■ Prompt:
All of the data that follows needs to be printed again, exactly as it reads.

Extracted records
--

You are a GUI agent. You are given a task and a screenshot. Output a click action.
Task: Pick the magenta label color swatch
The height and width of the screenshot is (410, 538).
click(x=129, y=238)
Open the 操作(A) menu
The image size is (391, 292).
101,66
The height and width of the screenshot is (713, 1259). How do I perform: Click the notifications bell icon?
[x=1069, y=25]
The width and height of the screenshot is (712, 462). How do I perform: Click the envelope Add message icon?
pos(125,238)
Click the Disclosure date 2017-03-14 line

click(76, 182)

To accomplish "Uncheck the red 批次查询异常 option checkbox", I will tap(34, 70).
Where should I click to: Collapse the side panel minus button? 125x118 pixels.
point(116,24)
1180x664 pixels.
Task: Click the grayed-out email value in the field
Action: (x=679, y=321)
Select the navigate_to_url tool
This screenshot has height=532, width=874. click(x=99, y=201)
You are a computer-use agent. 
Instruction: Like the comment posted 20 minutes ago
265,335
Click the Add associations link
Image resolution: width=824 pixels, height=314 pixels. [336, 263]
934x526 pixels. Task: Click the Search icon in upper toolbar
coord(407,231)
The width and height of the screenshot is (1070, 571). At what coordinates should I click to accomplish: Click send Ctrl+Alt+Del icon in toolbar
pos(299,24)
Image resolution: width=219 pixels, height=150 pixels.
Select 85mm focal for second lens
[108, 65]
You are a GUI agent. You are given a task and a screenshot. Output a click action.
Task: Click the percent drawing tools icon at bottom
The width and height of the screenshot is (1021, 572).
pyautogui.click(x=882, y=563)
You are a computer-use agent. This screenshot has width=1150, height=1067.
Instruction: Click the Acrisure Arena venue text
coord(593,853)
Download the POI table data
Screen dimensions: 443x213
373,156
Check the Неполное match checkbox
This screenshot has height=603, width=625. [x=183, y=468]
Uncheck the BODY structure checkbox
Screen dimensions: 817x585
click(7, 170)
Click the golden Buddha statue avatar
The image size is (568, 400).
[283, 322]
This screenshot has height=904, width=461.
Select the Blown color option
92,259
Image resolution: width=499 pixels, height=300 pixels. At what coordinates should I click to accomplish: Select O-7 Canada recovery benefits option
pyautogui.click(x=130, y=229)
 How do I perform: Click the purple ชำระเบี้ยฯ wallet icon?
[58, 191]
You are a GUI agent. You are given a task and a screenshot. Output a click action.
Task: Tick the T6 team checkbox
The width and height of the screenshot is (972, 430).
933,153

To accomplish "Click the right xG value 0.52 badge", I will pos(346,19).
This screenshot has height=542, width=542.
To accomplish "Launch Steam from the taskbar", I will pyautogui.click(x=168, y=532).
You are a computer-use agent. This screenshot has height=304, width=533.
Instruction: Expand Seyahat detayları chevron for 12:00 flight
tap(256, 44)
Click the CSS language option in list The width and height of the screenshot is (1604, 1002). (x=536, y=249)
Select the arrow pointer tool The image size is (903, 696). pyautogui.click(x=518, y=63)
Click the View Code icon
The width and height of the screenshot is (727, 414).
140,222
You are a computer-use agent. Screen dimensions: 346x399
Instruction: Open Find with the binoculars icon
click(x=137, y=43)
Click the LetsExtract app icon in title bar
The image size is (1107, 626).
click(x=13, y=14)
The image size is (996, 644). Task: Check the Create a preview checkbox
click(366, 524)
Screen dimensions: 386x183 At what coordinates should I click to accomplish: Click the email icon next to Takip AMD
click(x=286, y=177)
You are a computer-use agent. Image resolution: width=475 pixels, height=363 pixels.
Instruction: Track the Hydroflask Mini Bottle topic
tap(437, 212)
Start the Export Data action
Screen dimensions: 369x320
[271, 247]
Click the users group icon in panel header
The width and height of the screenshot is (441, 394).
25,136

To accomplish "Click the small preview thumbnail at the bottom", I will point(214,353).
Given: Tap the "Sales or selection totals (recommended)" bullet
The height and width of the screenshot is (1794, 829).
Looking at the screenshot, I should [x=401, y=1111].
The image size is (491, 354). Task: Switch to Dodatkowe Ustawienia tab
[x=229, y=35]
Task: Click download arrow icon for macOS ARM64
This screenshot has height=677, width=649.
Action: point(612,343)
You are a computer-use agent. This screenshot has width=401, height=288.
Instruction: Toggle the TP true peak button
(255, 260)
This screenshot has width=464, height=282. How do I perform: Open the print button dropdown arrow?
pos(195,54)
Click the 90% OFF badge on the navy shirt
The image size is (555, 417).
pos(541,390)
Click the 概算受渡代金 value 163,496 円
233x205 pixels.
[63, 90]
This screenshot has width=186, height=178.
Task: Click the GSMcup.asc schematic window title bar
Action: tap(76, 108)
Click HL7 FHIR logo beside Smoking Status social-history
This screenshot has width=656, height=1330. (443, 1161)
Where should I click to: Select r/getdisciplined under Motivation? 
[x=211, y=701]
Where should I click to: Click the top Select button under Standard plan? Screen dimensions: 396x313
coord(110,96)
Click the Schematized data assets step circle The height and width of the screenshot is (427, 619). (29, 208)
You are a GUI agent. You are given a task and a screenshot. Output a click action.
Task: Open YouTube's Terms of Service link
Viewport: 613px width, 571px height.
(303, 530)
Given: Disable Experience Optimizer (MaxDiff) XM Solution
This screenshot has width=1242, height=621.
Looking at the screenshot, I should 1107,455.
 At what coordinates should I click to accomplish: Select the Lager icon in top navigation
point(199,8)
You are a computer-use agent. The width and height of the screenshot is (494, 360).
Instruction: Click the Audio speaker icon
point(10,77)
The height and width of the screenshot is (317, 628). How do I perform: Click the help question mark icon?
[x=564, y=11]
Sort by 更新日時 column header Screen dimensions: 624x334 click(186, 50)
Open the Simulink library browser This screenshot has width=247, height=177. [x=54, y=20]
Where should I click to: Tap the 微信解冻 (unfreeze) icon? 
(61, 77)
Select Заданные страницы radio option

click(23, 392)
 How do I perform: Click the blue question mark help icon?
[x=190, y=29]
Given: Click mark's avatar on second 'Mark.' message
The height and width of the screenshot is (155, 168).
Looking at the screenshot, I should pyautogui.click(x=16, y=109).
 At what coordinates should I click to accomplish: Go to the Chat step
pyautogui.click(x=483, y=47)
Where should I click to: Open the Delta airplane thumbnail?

--

■ Solved exercise:
You are a GUI agent. You are given a task and a screenshot. Output a click action.
Task: Pick the magenta label color swatch
The height and width of the screenshot is (410, 538).
click(x=129, y=238)
Open the 操作(A) menu
The image size is (391, 292).
101,66
The height and width of the screenshot is (713, 1259). How do I perform: Click the notifications bell icon?
[x=1069, y=25]
The width and height of the screenshot is (712, 462). How do I perform: Click the envelope Add message icon?
pos(125,238)
Click the Disclosure date 2017-03-14 line

click(76, 182)

To accomplish "Uncheck the red 批次查询异常 option checkbox", I will tap(34, 70).
Where should I click to: Collapse the side panel minus button? 125x118 pixels.
point(116,24)
1180x664 pixels.
Task: Click the grayed-out email value in the field
Action: (x=679, y=321)
Select the navigate_to_url tool
This screenshot has height=532, width=874. click(x=99, y=201)
You are a computer-use agent. 
Instruction: Like the comment posted 20 minutes ago
265,335
Click the Add associations link
Image resolution: width=824 pixels, height=314 pixels. [336, 263]
934x526 pixels. Task: Click the Search icon in upper toolbar
coord(407,231)
The width and height of the screenshot is (1070, 571). At what coordinates should I click to accomplish: Click send Ctrl+Alt+Del icon in toolbar
pos(299,24)
Image resolution: width=219 pixels, height=150 pixels.
Select 85mm focal for second lens
[108, 65]
You are a GUI agent. You are given a task and a screenshot. Output a click action.
Task: Click the percent drawing tools icon at bottom
The width and height of the screenshot is (1021, 572).
pyautogui.click(x=882, y=563)
You are a computer-use agent. This screenshot has width=1150, height=1067.
Instruction: Click the Acrisure Arena venue text
coord(593,853)
Download the POI table data
Screen dimensions: 443x213
373,156
Check the Неполное match checkbox
This screenshot has height=603, width=625. [x=183, y=468]
Uncheck the BODY structure checkbox
Screen dimensions: 817x585
click(7, 170)
Click the golden Buddha statue avatar
The image size is (568, 400).
[283, 322]
This screenshot has height=904, width=461.
Select the Blown color option
92,259
Image resolution: width=499 pixels, height=300 pixels. At what coordinates should I click to accomplish: Select O-7 Canada recovery benefits option
pyautogui.click(x=130, y=229)
 How do I perform: Click the purple ชำระเบี้ยฯ wallet icon?
[58, 191]
You are a GUI agent. You are given a task and a screenshot. Output a click action.
Task: Tick the T6 team checkbox
The width and height of the screenshot is (972, 430).
933,153

To accomplish "Click the right xG value 0.52 badge", I will pos(346,19).
This screenshot has height=542, width=542.
To accomplish "Launch Steam from the taskbar", I will pyautogui.click(x=168, y=532).
You are a computer-use agent. This screenshot has height=304, width=533.
Instruction: Expand Seyahat detayları chevron for 12:00 flight
tap(256, 44)
Click the CSS language option in list The width and height of the screenshot is (1604, 1002). (x=536, y=249)
Select the arrow pointer tool The image size is (903, 696). pyautogui.click(x=518, y=63)
Click the View Code icon
The width and height of the screenshot is (727, 414).
140,222
You are a computer-use agent. Screen dimensions: 346x399
Instruction: Open Find with the binoculars icon
click(x=137, y=43)
Click the LetsExtract app icon in title bar
The image size is (1107, 626).
click(x=13, y=14)
The image size is (996, 644). Task: Check the Create a preview checkbox
click(366, 524)
Screen dimensions: 386x183 At what coordinates should I click to accomplish: Click the email icon next to Takip AMD
click(x=286, y=177)
You are a computer-use agent. Image resolution: width=475 pixels, height=363 pixels.
Instruction: Track the Hydroflask Mini Bottle topic
tap(437, 212)
Start the Export Data action
Screen dimensions: 369x320
[271, 247]
Click the users group icon in panel header
The width and height of the screenshot is (441, 394).
25,136

To accomplish "Click the small preview thumbnail at the bottom", I will point(214,353).
Given: Tap the "Sales or selection totals (recommended)" bullet
The height and width of the screenshot is (1794, 829).
Looking at the screenshot, I should [x=401, y=1111].
The image size is (491, 354). Task: Switch to Dodatkowe Ustawienia tab
[x=229, y=35]
Task: Click download arrow icon for macOS ARM64
This screenshot has height=677, width=649.
Action: point(612,343)
You are a computer-use agent. This screenshot has width=401, height=288.
Instruction: Toggle the TP true peak button
(255, 260)
This screenshot has width=464, height=282. How do I perform: Open the print button dropdown arrow?
pos(195,54)
Click the 90% OFF badge on the navy shirt
The image size is (555, 417).
pos(541,390)
Click the 概算受渡代金 value 163,496 円
233x205 pixels.
[63, 90]
This screenshot has width=186, height=178.
Task: Click the GSMcup.asc schematic window title bar
Action: tap(76, 108)
Click HL7 FHIR logo beside Smoking Status social-history
This screenshot has width=656, height=1330. (443, 1161)
Where should I click to: Select r/getdisciplined under Motivation? 
[x=211, y=701]
Where should I click to: Click the top Select button under Standard plan? Screen dimensions: 396x313
coord(110,96)
Click the Schematized data assets step circle The height and width of the screenshot is (427, 619). (29, 208)
You are a GUI agent. You are given a task and a screenshot. Output a click action.
Task: Open YouTube's Terms of Service link
Viewport: 613px width, 571px height.
(303, 530)
Given: Disable Experience Optimizer (MaxDiff) XM Solution
This screenshot has width=1242, height=621.
Looking at the screenshot, I should 1107,455.
 At what coordinates should I click to accomplish: Select the Lager icon in top navigation
point(199,8)
You are a computer-use agent. The width and height of the screenshot is (494, 360).
Instruction: Click the Audio speaker icon
point(10,77)
The height and width of the screenshot is (317, 628). How do I perform: Click the help question mark icon?
[x=564, y=11]
Sort by 更新日時 column header Screen dimensions: 624x334 click(186, 50)
Open the Simulink library browser This screenshot has width=247, height=177. [x=54, y=20]
Where should I click to: Tap the 微信解冻 (unfreeze) icon? 
(61, 77)
Select Заданные страницы radio option

click(23, 392)
 How do I perform: Click the blue question mark help icon?
[x=190, y=29]
Given: Click mark's avatar on second 'Mark.' message
The height and width of the screenshot is (155, 168).
Looking at the screenshot, I should pyautogui.click(x=16, y=109).
 At what coordinates should I click to accomplish: Go to the Chat step
pyautogui.click(x=483, y=47)
Where should I click to: Open the Delta airplane thumbnail?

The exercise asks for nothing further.